Aus "The illustrated horse management", erschienen 1864, S. 376

In einem Interview mit der Süddeutschen Zeitung kritisierte Bundespräsident Walter Steinmeier vor einigen Tagen die Bundesregierung. Die Medien haben darüber berichtet:

»Wenn die Glaubwürdigkeit einer Regierung sinkt, hängt das auch damit zusammen, dass Entscheidungen nicht ausreichend kommuniziert oder akzeptiert worden sind oder von internem Streit, der nach außen dringt, überlagert werden«, sagte Steinmeier im Interview mit der »Süddeutschen Zeitung«. »Die Regierung muss ein Interesse daran haben, das zu verbessern«, fügte er hinzu.

https://www.spiegel.de/politik/deutschland/bundespraesident-frank-walter-steinmeier-kritisiert-bundesregierung-entscheidungen-nicht-ausreichend-kommuniziert-a-4b740d66-92ae-4fb0-aef1-72fd6a613ac4 .

Worum geht es? Steinmeier wirft der Regierung vor, ihre Kommunikation sei schlecht, also ihre "Performance" in der Öffentlichkeit, die "Show", die sie den Bürgern liefert, die Propaganda.

Vorwürfe dieser Art finden wir häufig, oder Politiker, die ins Kreuzfeuer der Kritik geraten sind, üben sich dann mit ähnlichen Sprüchen in scheinbarer "Selbstkritik", um so mit "Vorwärtsverteidigung" mögliche härtere Kritik abzufedern. Da heißt es dann auch gerne, "Wir müssen die Menschen besser mitnehmen", oder "Wir müssen die Menschen da abholen, wo sie stehen."

Was dann immer heißt, wir machen doch eine gute Arbeit, wir haben es euch bisher nur noch nicht gut genug kommuniziert, bis ihr es endlich auch versteht. Nein, liebe Politiker(innen), genau darum geht es nicht.

Auch Steinmeiers (scheinbare) Kritik enthält ja die gleichzeitige Annahme bzw. sie setzt als selbstverständlich voraus, dass die angeblich mangelhaft kommunizierte Politik, in Steinmeiers Satz die "Entscheidungen", als solche doch gut und richtig ist. Die "Entscheidungen" werden nicht hinterfragt, sie sollen auch von niemandem hinterfragt werden.

Nein, lieber Herr Steinmeier (und all die anderen, die ihr nach diesem Muster argumentiert), es geht nicht darum, dass die "Entscheidungen nicht ausreichend kommuniziert" werden, sondern schlichtweg darum, dass die Entscheidungen entweder per se schlecht sind oder zumindest, dass eine große und stabile Mehrheit sie ablehnt. In einer echten Demokratie wäre das dann das KO für eine solche Entscheidung.

★ ★ ★ ★ ★ ★ ★

◆ Aufgaben
a: Beantworten Sie anhand des Lesetextes die folgenden Fragen:
(i) Welcher Zeitung gab Steinmeier das Interview?
(ii) Mit welchen zwei Sätzen reagieren Politiker laut dem Lesetext gerne auf Kritik?
(iii) Was wäre es in einer echten Demokratie für eine Entscheidung, die eine große und stabile Mehrheit ablehnt?
b: Schreiben Sie aus dem Lesetext den Abschnitt von „Vorwürfe dieser Art“ bis einschließlich „geht es nicht.“ wortgetreu ab.

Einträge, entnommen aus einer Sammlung
★ ★ ★ ★ ★ ★ ★

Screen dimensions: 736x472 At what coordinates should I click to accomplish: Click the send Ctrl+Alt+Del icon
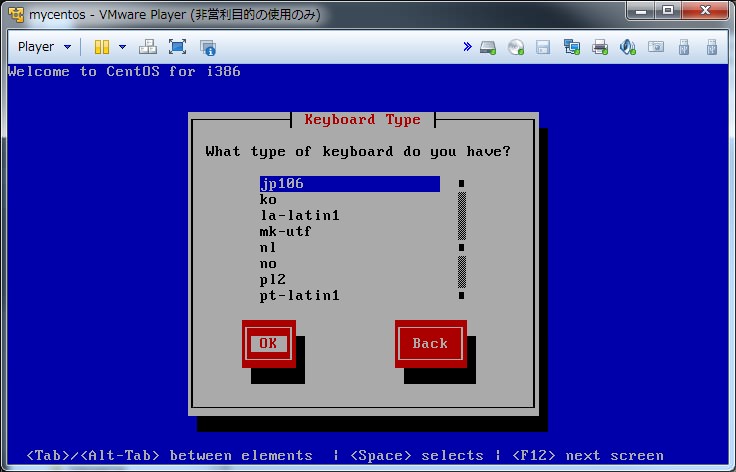pos(147,47)
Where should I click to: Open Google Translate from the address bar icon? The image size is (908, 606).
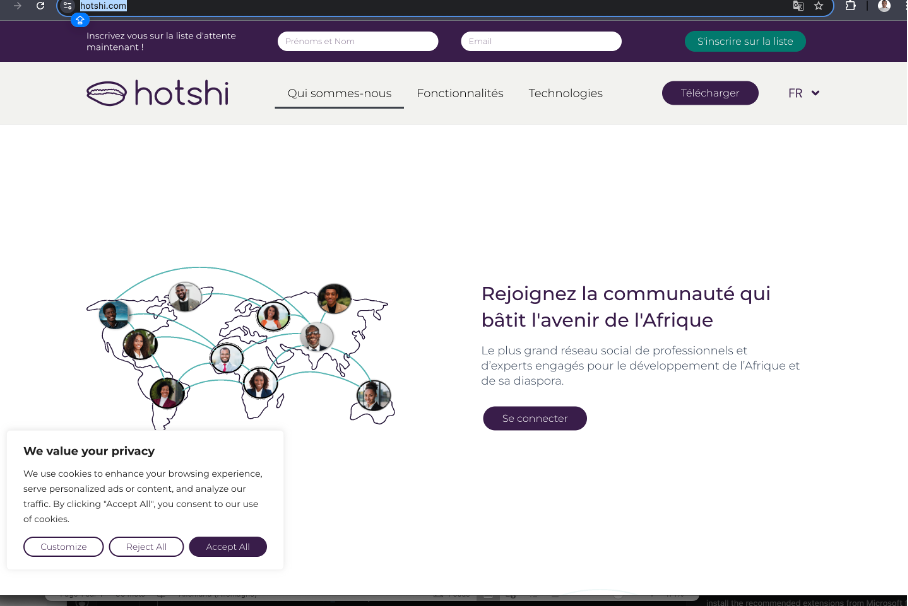[x=797, y=7]
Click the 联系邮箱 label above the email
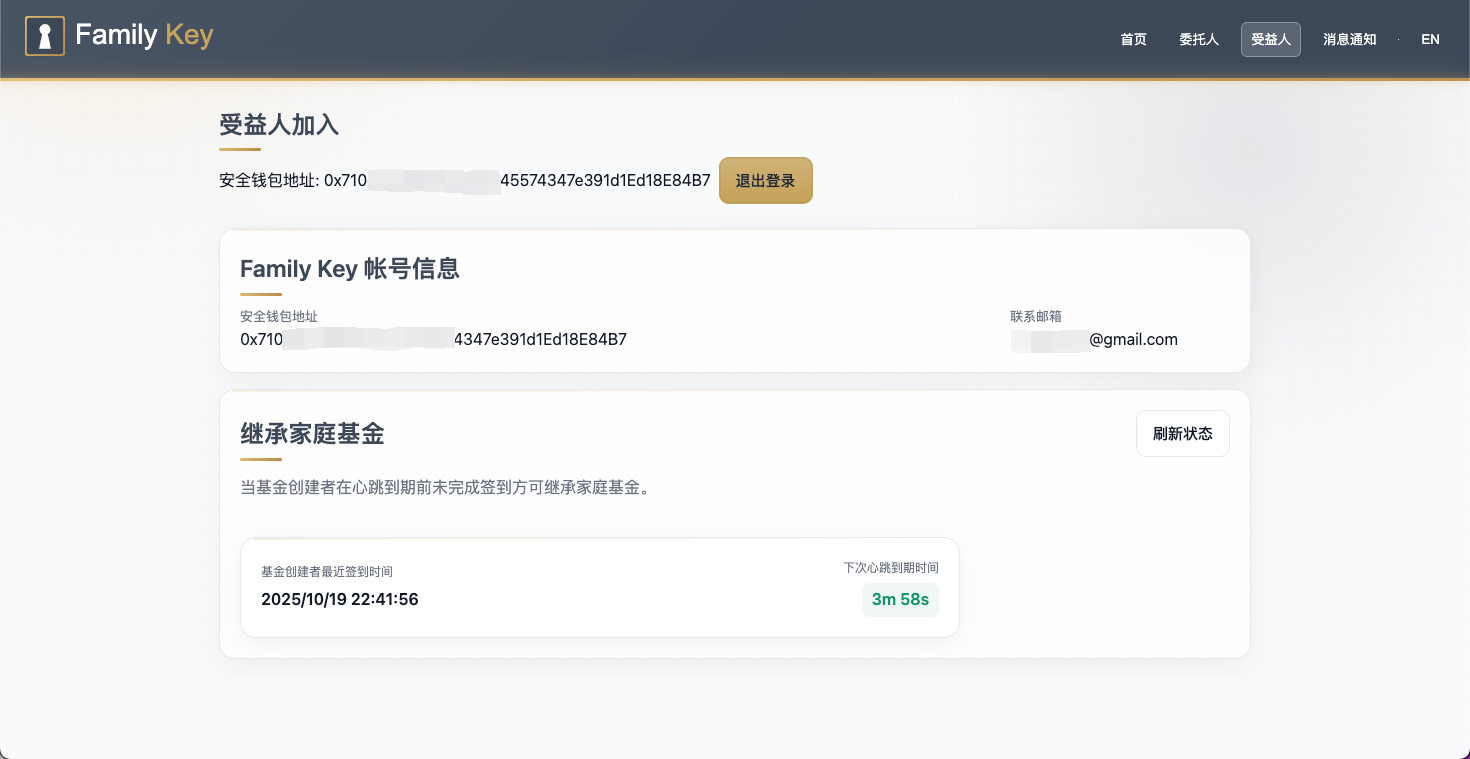 click(1035, 315)
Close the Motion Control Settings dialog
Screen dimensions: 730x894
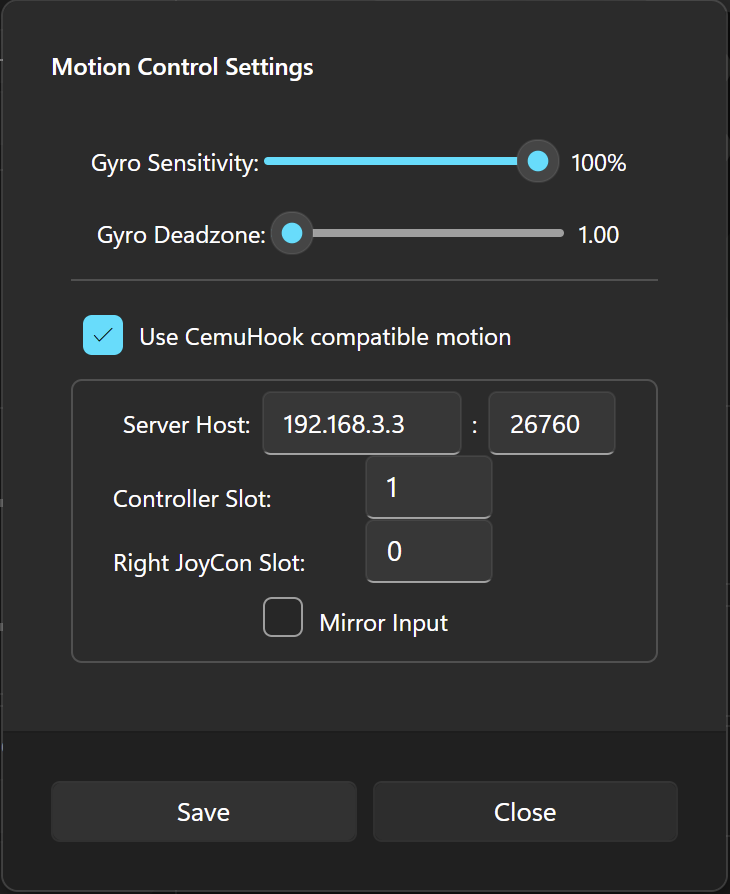[525, 811]
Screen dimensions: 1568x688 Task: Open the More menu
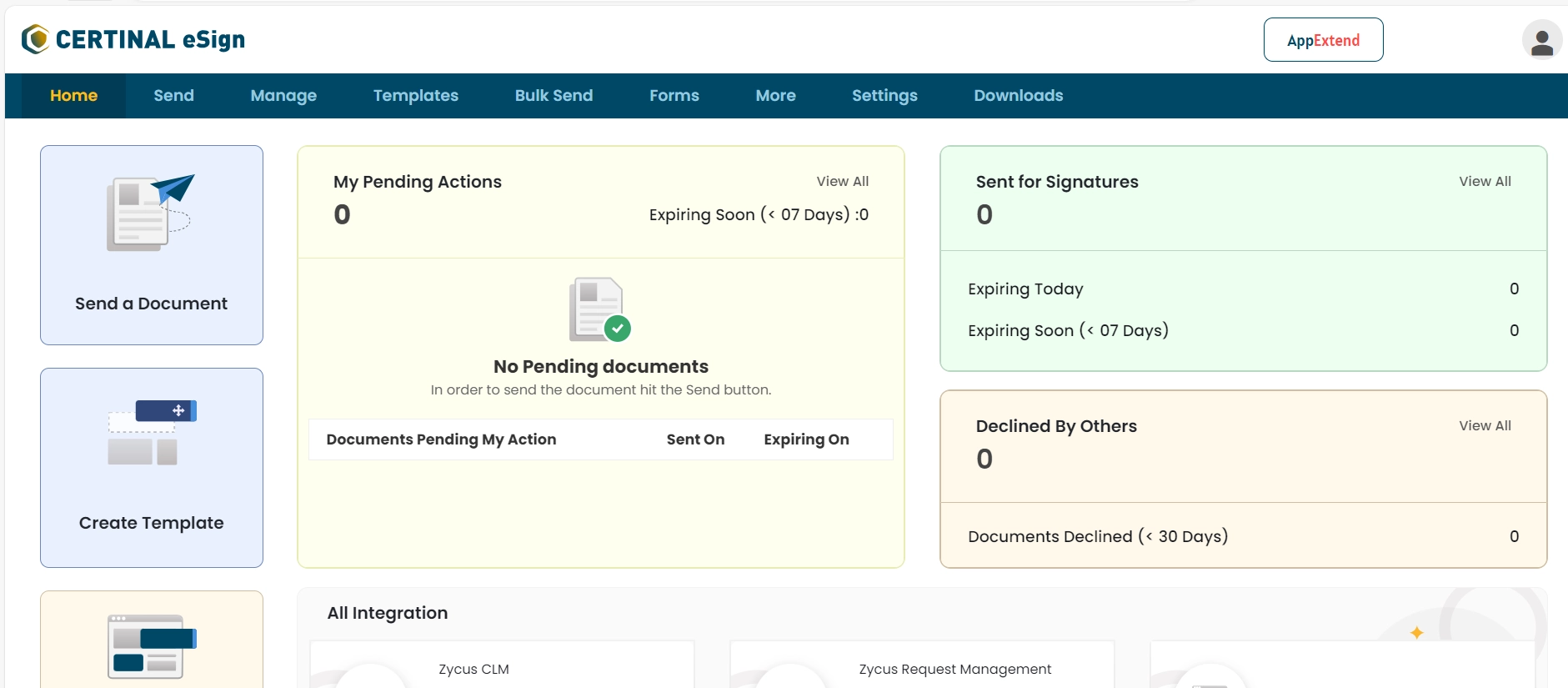775,96
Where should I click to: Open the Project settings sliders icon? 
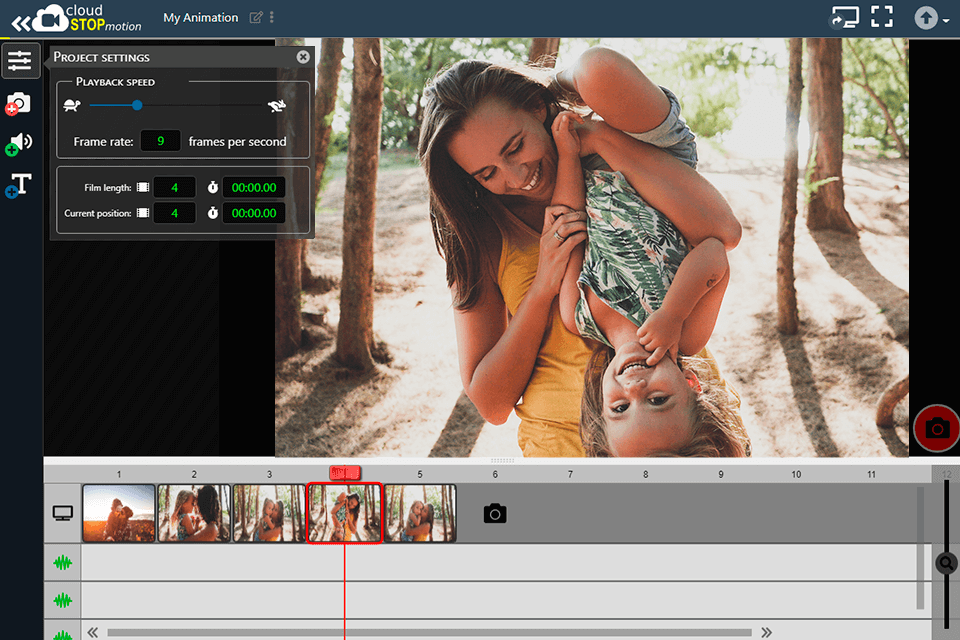click(20, 61)
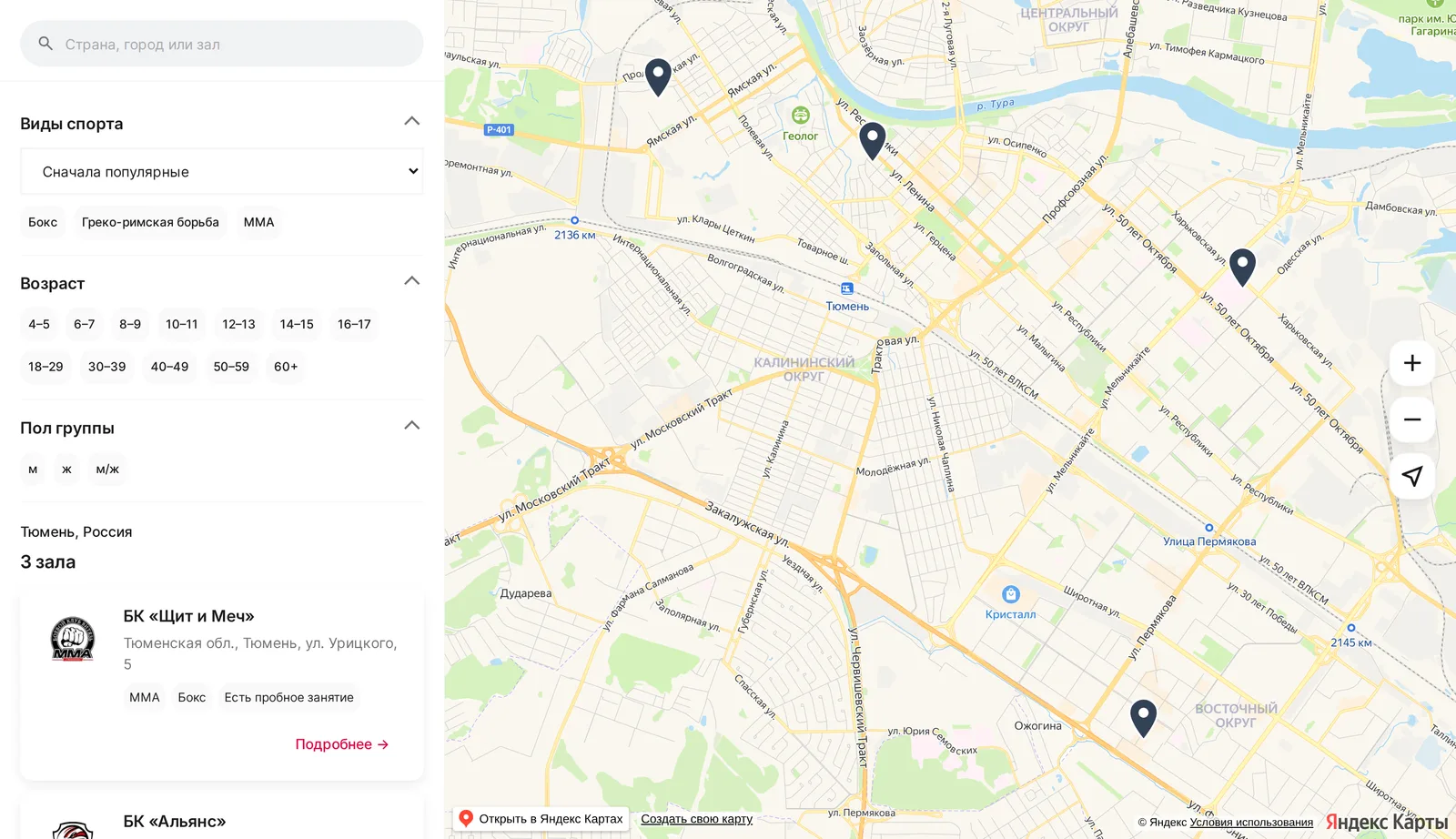The height and width of the screenshot is (839, 1456).
Task: Open the Сначала популярные sort dropdown
Action: pos(222,171)
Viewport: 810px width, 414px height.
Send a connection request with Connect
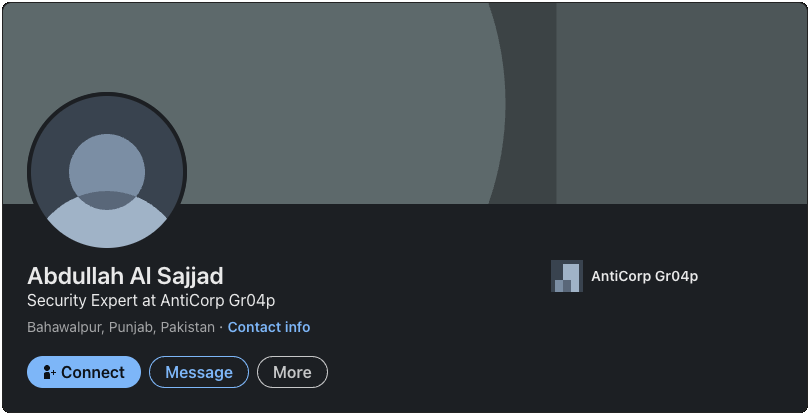pos(84,372)
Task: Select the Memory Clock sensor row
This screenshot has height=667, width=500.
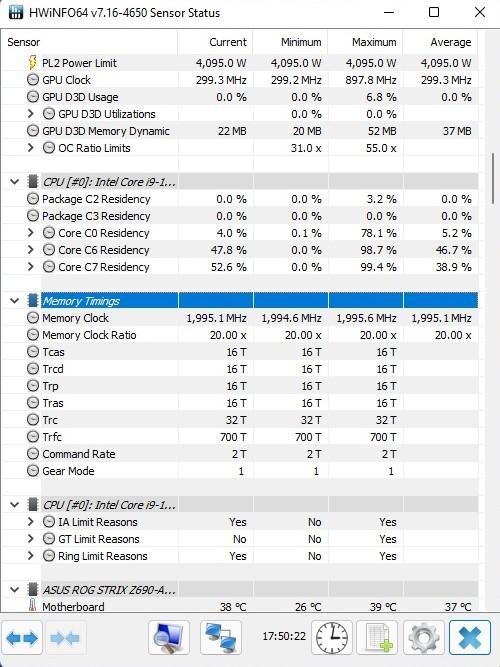Action: point(239,318)
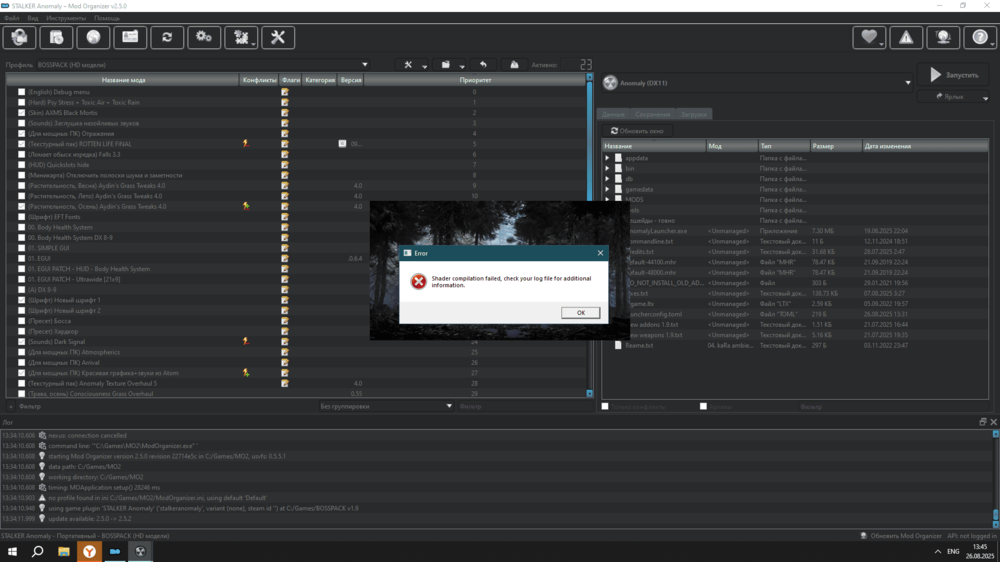The width and height of the screenshot is (1000, 562).
Task: Open Settings with the wrench-screwdriver icon
Action: (278, 38)
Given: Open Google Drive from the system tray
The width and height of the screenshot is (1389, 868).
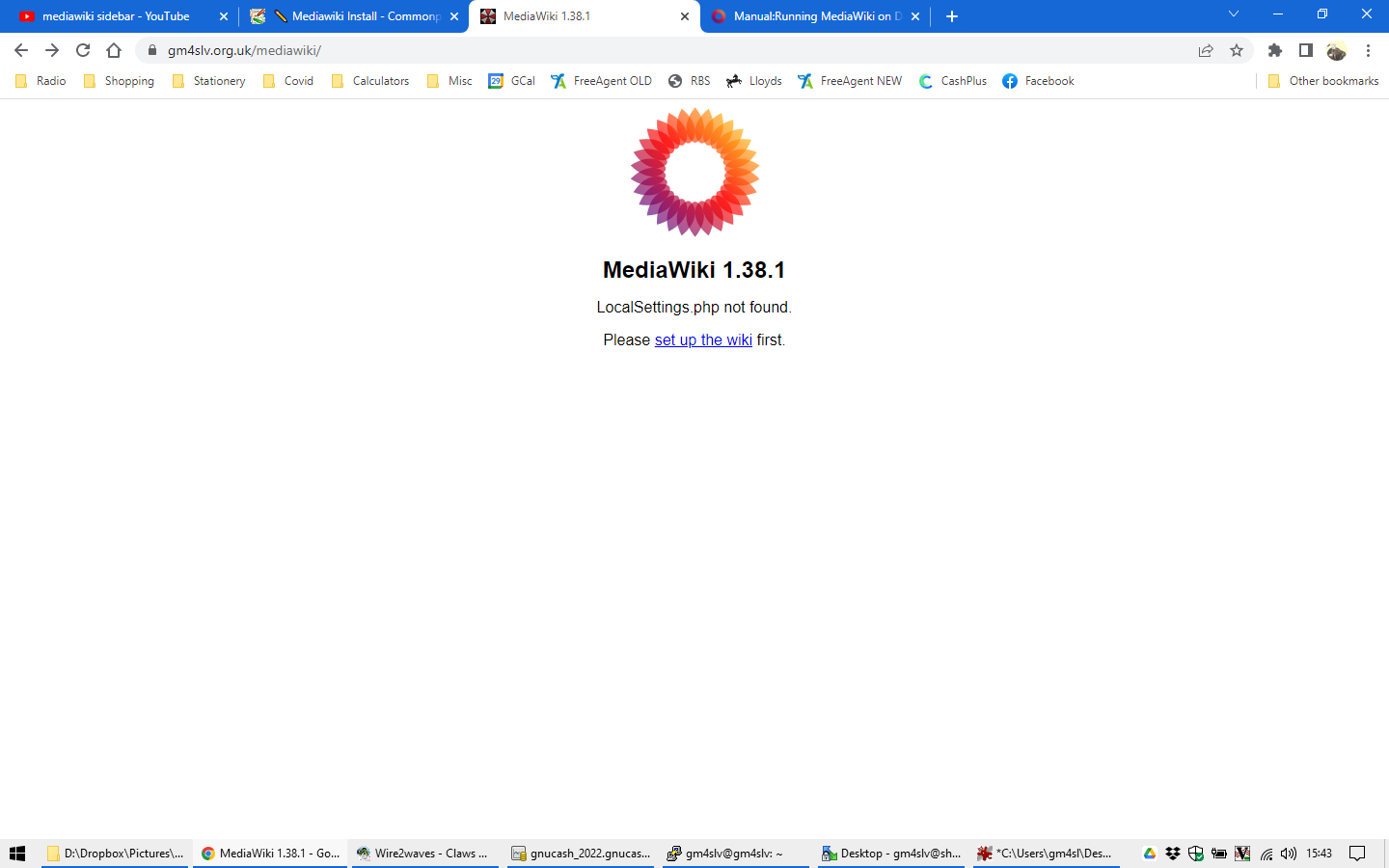Looking at the screenshot, I should [1149, 853].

★ ★ ★ ★ ★ ★ ★

◆ Lösungen
a:
(i) Der Süddeutschen Zeitung.
(ii) „Wir müssen die Menschen besser mitnehmen“ und „Wir müssen die Menschen da abholen, wo sie stehen.“
(iii) Das KO für eine solche Entscheidung.

b:
Vorwürfe dieser Art finden wir häufig, oder Politiker, die ins Kreuzfeuer der Kritik geraten sind, üben sich dann mit ähnlichen Sprüchen in scheinbarer "Selbstkritik", um so mit "Vorwärtsverteidigung" mögliche härtere Kritik abzufedern. Da heißt es dann auch gerne, "Wir müssen die Menschen besser mitnehmen", oder "Wir müssen die Menschen da abholen, wo sie stehen."

Was dann immer heißt, wir machen doch eine gute Arbeit, wir haben es euch bisher nur noch nicht gut genug kommuniziert, bis ihr es endlich auch versteht. Nein, liebe Politiker(innen), genau darum geht es nicht.